Vous aurez vu avec douleur le peu de vigilance des patriotes de l’Assemblée pour soutenir la motion contre les ministres ; mais, d’autre part, leur dépit d’avoir été joués paraît avoir rappelé leur vigueur. Il n’y a que ces maudits comptes qu’on ne peut obtenir. Il me semble qu’il faudrait faire une adresse bien frappée, où l’on ferait sentir que le salut de l’empire, le succès de la Constitution et la confiance publique sont attachés au bon ordre des finances, à la responsabilité déterminée des ministres, où l’on réclamât avec la plus grande vigueur et l’énergie la plus imposante l’établissement de l’un et de l’autre. Une telle adresse, adoptée par une société des Amis de la Constitution, envoyée à toutes et présentée en leur nom à l’Assemblée nationale pourrait produire un grand effet.

● **LISTE DES ACTIVITÉS**:
1) Répondez à ces questions sur l'extrait sur les finances et les ministres :
(a) Quelle motion les patriotes de l'Assemblée ont-ils soutenue avec peu de vigilance ?
(b) Qu'est-ce qu'on ne peut pas obtenir ?
(c) À qui l'adresse serait-elle présentée au nom des sociétés ?
2) Recopiez le passage de l'extrait sur les finances et les ministres allant de « Vous aurez vu » jusqu'à « un grand effet. » inclus, en mettant « fameux » à la place de « maudits ».
3) Prolongez l'extrait sur les finances et les ministres à partir de l'endroit où il s'arrête.

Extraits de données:
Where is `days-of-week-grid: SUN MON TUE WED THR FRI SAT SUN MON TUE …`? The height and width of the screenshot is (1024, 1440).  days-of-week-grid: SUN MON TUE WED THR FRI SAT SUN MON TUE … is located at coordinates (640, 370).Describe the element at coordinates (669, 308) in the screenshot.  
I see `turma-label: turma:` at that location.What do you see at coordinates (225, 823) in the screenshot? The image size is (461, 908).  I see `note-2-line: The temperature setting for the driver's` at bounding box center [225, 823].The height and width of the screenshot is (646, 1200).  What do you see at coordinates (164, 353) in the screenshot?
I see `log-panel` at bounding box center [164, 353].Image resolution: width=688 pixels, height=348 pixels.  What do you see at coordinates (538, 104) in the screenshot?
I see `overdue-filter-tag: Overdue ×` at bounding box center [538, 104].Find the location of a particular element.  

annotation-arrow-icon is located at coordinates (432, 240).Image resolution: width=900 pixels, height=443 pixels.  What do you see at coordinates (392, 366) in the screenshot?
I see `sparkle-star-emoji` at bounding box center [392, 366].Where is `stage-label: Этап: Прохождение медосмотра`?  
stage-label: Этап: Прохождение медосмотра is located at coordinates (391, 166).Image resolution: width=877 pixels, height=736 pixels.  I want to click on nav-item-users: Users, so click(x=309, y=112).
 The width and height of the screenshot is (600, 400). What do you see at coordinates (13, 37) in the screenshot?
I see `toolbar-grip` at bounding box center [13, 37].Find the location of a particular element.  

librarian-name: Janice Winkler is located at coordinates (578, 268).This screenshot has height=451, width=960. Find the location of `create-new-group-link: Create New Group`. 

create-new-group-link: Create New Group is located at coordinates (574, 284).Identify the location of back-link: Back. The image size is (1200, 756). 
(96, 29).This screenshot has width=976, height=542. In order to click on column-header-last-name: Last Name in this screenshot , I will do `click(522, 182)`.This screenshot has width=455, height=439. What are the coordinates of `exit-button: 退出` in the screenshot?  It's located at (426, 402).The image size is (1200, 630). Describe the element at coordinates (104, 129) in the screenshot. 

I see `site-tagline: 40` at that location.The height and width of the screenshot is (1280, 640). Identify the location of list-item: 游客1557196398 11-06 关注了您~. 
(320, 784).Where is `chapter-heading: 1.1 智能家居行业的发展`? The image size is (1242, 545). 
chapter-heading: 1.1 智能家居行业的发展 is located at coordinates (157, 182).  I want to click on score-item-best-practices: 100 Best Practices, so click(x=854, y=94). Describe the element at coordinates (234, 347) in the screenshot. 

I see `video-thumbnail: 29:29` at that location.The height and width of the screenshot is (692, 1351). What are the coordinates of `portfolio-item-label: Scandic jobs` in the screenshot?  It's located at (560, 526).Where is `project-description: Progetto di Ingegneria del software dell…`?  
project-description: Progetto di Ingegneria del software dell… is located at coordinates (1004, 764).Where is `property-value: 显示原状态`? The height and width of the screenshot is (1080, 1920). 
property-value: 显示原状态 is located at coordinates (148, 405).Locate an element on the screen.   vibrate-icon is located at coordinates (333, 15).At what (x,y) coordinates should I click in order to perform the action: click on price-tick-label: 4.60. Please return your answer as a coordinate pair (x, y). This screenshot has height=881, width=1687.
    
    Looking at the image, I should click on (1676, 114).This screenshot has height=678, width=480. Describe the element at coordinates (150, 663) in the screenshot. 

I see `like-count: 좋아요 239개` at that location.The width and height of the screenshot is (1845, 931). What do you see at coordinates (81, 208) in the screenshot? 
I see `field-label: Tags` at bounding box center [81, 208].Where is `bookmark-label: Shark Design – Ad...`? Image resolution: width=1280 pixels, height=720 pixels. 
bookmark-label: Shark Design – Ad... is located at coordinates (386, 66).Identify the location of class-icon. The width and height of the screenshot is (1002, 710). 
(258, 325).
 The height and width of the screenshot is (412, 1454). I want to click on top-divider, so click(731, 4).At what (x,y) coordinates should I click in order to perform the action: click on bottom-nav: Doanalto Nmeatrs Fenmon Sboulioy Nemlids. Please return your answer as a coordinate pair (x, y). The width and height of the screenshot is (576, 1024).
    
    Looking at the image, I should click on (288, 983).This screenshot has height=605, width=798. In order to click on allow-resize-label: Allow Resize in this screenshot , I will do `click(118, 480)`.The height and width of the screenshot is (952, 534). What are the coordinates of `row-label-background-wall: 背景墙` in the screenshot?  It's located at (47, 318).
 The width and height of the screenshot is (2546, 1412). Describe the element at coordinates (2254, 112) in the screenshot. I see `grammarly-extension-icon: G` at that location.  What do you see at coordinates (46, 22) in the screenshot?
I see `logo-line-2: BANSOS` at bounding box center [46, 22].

● **RÉPONSES ORDONNÉES**:
1)
(a) La motion contre les ministres.
(b) Ces maudits comptes.
(c) À l'Assemblée nationale.

2)
Vous aurez vu avec douleur le peu de vigilance des patriotes de l’Assemblée pour soutenir la motion contre les ministres ; mais, d’autre part, leur dépit d’avoir été joués paraît avoir rappelé leur vigueur. Il n’y a que ces fameux comptes qu’on ne peut obtenir. Il me semble qu’il faudrait faire une adresse bien frappée, où l’on ferait sentir que le salut de l’empire, le succès de la Constitution et la confiance publique sont attachés au bon ordre des finances, à la responsabilité déterminée des ministres, où l’on réclamât avec la plus grande vigueur et l’énergie la plus imposante l’établissement de l’un et de l’autre. Une telle adresse, adoptée par une société des Amis de la Constitution, envoyée à toutes et présentée en leur nom à l’Assemblée nationale pourrait produire un grand effet.

3)
Malgré les vœux des méchants, le ciel favorise la France, et le meilleur temps a présidé aux semailles, de manière qu’on peut encore espérer une bonne récolte pour l’année prochaine. Mais tout annonce l’approche de la saison rigoureuse. Les vignes commencent à se dépouiller, la tête jaunissante des bois d’Alix montre les livrées de l’automne, les brouillards s’élèvent de nos vallons silencieux, et des pluies fréquentes nous obligent de garder la maison. Nous avons repris le travail, et je n’attends qu’un jour favorable pour aller remettre Eudora au milieu des jeunes compagnes dont l’exemple lui est utile[1].

Nous tournons quelquefois les yeux vers les montagnes qui vous séparent de nous ; pour des amis éloignés, ce sont les Montagnes bleues du sauvage Américain… Si la distance doit se mesurer par le temps nécessaire pour rece-

  1. Eudora Rolan, après avoir été en pension à Lyon chez Frossard, en 1789, avait été confié, en 1790, au couvent de la Visitation Sainte-Marie, à Villefranche.